10 questions de communication3
10 questions de communication3

Dans ces textes, en bon généalogiste de la rationalité, Aristote repart de la sensation et en particulier d’une notion qui me paraît centrale pour la discussion qui nous occupe : la sunaisthèsis, dont la traduction, comme souvent, n’est pas univoque. Comme l’explique Daniel Heller-Roazen (2007 : 83-84) :

« Constitué par l’adjonction du préfixe « avec » (sun-) au verbe « sentir » (aisthanesthai), ce terme, selon toute probabilité, désignait un « ressenti en commun », une perception partagée par plusieurs personnes.

Il est révélateur que le Stagirite l’ait utilisé au sein de son analyse de l’amitié, tant dans l’Éthique à Eudème que dans l’Éthique à Nicomaque.

À ce stade du développement de la langue grecque, le mot s’appliquait à la vie collective, et son sens était loin de celui que lui attribueraient plus tard les commentateurs ».

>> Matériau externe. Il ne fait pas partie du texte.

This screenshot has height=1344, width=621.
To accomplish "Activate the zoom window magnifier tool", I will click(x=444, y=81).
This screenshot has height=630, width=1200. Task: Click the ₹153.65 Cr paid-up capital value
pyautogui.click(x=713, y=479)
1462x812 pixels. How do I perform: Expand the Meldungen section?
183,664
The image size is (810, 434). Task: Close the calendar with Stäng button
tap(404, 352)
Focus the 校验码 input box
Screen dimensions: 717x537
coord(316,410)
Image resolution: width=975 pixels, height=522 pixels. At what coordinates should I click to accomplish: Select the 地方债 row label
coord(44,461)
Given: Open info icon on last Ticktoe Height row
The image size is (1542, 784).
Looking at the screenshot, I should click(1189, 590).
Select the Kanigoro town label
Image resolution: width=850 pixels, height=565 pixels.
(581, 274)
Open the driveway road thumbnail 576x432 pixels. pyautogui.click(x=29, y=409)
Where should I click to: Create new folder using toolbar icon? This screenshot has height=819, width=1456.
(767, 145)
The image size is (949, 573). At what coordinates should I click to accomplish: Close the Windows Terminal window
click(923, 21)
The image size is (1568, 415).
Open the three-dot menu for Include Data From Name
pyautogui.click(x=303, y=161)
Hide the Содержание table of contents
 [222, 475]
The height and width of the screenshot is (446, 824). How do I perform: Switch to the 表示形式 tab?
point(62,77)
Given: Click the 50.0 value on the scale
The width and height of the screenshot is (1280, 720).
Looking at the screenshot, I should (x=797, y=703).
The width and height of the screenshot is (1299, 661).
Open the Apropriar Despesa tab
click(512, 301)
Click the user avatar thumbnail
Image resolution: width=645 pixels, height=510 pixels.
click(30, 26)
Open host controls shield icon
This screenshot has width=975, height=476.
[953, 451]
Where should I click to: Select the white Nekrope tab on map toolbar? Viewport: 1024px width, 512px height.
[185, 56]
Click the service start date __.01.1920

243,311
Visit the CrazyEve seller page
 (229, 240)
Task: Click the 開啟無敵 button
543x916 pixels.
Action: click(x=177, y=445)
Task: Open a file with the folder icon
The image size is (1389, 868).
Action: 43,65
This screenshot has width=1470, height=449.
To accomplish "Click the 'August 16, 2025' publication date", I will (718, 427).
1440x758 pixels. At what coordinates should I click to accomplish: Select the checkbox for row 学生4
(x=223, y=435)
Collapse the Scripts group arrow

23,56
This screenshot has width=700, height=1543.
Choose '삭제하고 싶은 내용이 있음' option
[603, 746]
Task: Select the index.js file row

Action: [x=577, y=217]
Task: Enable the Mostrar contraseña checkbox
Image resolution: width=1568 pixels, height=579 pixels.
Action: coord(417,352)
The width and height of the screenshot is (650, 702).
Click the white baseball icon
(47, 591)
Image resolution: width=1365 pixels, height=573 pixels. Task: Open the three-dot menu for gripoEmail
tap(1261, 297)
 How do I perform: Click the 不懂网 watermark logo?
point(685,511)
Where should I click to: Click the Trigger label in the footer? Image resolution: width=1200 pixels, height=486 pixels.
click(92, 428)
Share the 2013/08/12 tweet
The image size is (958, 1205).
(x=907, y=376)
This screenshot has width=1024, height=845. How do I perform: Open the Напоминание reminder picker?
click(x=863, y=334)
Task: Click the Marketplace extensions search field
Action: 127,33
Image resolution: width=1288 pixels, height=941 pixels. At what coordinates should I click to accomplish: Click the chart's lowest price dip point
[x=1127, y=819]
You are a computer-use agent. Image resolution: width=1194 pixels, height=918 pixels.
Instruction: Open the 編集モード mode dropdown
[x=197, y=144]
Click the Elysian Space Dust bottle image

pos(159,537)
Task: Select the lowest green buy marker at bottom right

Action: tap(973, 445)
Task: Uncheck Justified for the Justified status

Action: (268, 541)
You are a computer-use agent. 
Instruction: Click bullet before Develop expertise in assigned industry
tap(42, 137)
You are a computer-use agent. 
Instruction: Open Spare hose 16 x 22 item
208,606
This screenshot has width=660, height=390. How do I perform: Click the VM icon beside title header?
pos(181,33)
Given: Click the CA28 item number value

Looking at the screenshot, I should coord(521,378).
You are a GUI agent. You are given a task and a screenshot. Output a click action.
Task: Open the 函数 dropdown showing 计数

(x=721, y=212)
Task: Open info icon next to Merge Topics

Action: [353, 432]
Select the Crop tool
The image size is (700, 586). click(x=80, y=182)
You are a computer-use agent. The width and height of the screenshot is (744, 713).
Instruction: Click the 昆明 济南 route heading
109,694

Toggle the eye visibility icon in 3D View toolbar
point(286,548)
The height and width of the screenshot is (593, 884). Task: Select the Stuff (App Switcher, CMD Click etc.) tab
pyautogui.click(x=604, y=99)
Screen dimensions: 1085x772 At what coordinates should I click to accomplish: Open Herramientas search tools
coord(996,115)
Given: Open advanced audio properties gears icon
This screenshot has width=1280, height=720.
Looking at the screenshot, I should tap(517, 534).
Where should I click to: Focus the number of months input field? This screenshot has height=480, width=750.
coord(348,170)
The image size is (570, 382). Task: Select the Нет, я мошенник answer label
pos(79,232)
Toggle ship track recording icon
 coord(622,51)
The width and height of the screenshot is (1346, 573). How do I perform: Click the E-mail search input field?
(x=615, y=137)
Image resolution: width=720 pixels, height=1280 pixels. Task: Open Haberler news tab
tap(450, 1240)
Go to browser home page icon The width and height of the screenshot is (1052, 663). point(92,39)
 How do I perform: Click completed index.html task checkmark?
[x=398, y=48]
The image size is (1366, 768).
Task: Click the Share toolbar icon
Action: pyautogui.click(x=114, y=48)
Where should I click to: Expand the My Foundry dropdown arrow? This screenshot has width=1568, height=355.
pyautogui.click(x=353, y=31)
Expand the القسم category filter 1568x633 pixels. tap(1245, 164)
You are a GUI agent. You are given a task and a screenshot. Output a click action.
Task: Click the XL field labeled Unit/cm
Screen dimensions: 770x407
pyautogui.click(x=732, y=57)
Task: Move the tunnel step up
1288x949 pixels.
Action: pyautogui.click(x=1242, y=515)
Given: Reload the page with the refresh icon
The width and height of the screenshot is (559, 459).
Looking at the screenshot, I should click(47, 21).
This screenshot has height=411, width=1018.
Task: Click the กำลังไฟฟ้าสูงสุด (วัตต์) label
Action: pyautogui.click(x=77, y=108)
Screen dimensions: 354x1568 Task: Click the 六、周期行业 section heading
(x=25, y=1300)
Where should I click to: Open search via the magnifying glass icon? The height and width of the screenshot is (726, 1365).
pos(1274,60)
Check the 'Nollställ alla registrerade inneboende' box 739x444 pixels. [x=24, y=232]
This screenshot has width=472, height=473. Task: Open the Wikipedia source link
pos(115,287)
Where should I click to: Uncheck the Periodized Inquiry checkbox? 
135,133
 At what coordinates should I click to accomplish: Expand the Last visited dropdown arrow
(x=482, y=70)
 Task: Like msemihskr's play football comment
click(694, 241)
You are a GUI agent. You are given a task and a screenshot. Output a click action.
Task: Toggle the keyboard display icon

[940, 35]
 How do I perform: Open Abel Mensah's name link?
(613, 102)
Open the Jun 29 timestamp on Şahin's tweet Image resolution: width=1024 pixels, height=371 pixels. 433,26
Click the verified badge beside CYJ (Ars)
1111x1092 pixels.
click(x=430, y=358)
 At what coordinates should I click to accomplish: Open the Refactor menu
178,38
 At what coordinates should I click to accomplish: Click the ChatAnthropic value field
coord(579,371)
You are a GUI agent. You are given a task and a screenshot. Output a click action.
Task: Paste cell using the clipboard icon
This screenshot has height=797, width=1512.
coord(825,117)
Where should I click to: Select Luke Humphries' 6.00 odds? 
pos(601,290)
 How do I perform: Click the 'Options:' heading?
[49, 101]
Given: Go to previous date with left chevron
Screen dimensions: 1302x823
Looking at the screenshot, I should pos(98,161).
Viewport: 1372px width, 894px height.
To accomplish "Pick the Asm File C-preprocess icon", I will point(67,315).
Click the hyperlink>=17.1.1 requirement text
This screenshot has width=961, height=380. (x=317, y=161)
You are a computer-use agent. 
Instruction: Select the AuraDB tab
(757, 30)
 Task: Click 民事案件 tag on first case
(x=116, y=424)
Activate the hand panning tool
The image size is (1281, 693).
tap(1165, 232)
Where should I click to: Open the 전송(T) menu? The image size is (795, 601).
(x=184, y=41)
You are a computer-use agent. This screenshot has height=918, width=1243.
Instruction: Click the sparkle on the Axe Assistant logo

Il convient, à mon sens, de rapprocher cette réflexion sur l’éthique, la sensation, et le sens commun, d’une réflexion sur la conception aristotélicienne de la rhétorique.

Ainsi, dans le projet de replacer la Rhétorique au centre d’une réflexion contemporaine sur la « rationalité discursive »5, il me semble que le rapprochement critique des notions de « théôrèsai » et de « sunaisthèsis » mérite qu’on s’y arrête un moment.

En effet, on peut recomposer une activité de la raison humaine qui, tout à la fois, est sensorielle, intellectuelle, individuelle et collective.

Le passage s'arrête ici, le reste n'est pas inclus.